BEGIN Source records

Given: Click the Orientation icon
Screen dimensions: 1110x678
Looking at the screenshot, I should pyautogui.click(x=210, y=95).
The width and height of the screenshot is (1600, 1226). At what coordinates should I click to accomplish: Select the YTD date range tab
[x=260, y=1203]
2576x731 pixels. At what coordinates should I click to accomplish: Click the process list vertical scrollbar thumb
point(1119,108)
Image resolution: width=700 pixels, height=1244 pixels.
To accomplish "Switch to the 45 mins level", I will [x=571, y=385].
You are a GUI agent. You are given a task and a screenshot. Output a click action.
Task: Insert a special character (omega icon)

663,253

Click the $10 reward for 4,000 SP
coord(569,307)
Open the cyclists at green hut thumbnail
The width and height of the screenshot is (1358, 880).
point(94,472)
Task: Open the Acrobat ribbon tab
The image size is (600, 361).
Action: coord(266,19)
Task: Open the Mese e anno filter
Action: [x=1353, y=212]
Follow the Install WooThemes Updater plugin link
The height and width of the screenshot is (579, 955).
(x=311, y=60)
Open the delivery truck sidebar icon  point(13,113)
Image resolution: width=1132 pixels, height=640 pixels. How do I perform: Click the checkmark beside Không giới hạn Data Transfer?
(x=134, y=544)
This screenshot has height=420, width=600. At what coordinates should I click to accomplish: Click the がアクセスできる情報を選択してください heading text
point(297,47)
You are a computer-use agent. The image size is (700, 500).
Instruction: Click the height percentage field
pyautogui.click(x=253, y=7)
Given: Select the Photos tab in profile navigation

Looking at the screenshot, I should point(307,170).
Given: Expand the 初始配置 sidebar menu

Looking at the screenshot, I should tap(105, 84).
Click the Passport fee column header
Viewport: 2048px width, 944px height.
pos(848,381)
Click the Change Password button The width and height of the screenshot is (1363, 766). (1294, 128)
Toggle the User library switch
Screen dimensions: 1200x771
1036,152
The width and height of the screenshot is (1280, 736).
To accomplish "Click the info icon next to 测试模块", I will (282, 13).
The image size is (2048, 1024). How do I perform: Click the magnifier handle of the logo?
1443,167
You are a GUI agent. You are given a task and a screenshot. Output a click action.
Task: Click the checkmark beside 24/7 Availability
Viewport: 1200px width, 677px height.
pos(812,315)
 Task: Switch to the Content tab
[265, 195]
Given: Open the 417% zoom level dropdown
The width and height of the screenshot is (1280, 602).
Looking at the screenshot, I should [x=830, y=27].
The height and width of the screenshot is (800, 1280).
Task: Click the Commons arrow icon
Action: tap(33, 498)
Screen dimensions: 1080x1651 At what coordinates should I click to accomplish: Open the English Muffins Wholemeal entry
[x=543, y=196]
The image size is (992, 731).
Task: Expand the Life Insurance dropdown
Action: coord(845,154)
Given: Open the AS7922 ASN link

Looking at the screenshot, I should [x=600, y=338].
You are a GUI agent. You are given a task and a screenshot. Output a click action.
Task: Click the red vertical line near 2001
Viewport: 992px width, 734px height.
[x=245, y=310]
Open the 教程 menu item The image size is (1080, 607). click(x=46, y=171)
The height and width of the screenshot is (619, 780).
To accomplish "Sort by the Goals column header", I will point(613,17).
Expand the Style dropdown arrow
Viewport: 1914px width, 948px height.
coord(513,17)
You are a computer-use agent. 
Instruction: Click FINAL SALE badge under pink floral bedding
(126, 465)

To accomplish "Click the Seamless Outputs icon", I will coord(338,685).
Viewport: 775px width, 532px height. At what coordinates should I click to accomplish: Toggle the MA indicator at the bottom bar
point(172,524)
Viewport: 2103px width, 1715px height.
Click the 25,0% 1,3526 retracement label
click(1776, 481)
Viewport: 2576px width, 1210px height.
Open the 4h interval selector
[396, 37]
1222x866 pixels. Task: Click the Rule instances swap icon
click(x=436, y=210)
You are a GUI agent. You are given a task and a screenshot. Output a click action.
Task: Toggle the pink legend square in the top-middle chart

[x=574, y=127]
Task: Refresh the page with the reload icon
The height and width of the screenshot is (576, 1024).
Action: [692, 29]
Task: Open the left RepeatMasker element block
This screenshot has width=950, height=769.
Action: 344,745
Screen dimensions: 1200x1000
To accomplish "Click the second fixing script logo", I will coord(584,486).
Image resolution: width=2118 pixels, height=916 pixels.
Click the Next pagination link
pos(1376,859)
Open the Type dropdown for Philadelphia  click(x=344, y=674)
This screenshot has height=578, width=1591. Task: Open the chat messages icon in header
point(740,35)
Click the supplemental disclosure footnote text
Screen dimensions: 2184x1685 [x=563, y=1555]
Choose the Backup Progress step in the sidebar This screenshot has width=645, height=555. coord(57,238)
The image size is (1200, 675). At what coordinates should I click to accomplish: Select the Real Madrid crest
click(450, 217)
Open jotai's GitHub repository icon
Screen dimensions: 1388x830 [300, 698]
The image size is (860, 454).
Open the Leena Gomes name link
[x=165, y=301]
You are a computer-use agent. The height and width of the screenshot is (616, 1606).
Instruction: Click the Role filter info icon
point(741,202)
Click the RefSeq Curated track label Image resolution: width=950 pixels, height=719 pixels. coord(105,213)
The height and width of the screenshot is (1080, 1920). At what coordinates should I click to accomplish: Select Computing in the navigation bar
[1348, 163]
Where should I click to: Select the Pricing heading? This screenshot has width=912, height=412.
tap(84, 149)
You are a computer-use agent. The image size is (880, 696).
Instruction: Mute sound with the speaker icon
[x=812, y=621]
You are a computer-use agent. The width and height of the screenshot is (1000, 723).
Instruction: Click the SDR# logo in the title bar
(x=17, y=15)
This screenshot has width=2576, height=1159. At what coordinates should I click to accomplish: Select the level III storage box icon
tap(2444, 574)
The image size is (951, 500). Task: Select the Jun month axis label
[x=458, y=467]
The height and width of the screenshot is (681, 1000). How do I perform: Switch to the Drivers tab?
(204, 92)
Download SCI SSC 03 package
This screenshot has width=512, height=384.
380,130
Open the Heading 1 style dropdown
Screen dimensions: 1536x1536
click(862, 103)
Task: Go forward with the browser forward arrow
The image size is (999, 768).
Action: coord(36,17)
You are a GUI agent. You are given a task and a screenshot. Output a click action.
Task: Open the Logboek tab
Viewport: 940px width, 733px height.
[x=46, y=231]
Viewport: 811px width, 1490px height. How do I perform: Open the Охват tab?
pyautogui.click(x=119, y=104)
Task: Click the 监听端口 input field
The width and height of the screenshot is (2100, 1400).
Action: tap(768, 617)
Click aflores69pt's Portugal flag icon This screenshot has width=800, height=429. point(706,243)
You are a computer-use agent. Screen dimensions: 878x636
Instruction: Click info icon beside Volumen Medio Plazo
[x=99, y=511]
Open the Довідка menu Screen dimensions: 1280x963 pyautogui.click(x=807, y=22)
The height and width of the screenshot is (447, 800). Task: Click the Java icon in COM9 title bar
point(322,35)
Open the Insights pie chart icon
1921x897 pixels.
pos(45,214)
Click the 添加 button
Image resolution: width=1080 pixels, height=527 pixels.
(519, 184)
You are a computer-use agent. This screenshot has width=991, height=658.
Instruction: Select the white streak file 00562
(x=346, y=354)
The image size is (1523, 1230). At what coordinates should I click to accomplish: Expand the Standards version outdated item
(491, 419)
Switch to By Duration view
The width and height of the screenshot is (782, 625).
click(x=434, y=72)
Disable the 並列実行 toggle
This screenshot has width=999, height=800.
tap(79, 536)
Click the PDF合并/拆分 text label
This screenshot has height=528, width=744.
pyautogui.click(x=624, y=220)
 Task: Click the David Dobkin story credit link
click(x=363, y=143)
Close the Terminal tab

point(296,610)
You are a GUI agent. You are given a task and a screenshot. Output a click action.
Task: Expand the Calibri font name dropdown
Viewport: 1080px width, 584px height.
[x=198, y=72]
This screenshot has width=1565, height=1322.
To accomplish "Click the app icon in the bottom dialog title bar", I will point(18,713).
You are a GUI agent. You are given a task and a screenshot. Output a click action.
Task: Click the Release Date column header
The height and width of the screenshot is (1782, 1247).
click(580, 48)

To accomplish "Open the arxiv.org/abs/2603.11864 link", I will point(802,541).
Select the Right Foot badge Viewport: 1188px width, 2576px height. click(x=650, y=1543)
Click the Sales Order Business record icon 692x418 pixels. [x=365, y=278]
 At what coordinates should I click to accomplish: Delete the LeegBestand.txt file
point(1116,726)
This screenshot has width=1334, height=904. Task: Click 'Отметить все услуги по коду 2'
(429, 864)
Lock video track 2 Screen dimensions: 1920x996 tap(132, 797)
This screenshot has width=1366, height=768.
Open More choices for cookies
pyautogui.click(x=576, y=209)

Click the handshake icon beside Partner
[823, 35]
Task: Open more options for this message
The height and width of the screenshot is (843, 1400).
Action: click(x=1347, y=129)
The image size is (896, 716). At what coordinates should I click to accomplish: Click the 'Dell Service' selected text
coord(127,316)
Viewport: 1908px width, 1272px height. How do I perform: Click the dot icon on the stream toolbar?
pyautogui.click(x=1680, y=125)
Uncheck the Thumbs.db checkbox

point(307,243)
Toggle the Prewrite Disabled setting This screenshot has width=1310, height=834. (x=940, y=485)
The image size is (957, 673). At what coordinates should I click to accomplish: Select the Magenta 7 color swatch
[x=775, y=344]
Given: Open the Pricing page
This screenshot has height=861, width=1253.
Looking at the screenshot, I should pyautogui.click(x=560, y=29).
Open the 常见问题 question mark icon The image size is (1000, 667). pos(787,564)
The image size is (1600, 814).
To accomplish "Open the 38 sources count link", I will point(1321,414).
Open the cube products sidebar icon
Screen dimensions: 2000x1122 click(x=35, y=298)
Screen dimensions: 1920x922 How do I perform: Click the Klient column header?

END Source records

### Problem details:
In the records, copy the lines starting with the line that contains "Open the Type" and going on through the line that contains "Screen dimensions: 1388x830 [300, 698]", but swap "dropdown" for "menu". Change nothing else.

### Solution for this problem:
Open the Type menu for Philadelphia  click(x=344, y=674)
This screenshot has height=578, width=1591. Task: Open the chat messages icon in header
point(740,35)
Click the supplemental disclosure footnote text
Screen dimensions: 2184x1685 [x=563, y=1555]
Choose the Backup Progress step in the sidebar This screenshot has width=645, height=555. coord(57,238)
The image size is (1200, 675). At what coordinates should I click to accomplish: Select the Real Madrid crest
click(450, 217)
Open jotai's GitHub repository icon
Screen dimensions: 1388x830 [300, 698]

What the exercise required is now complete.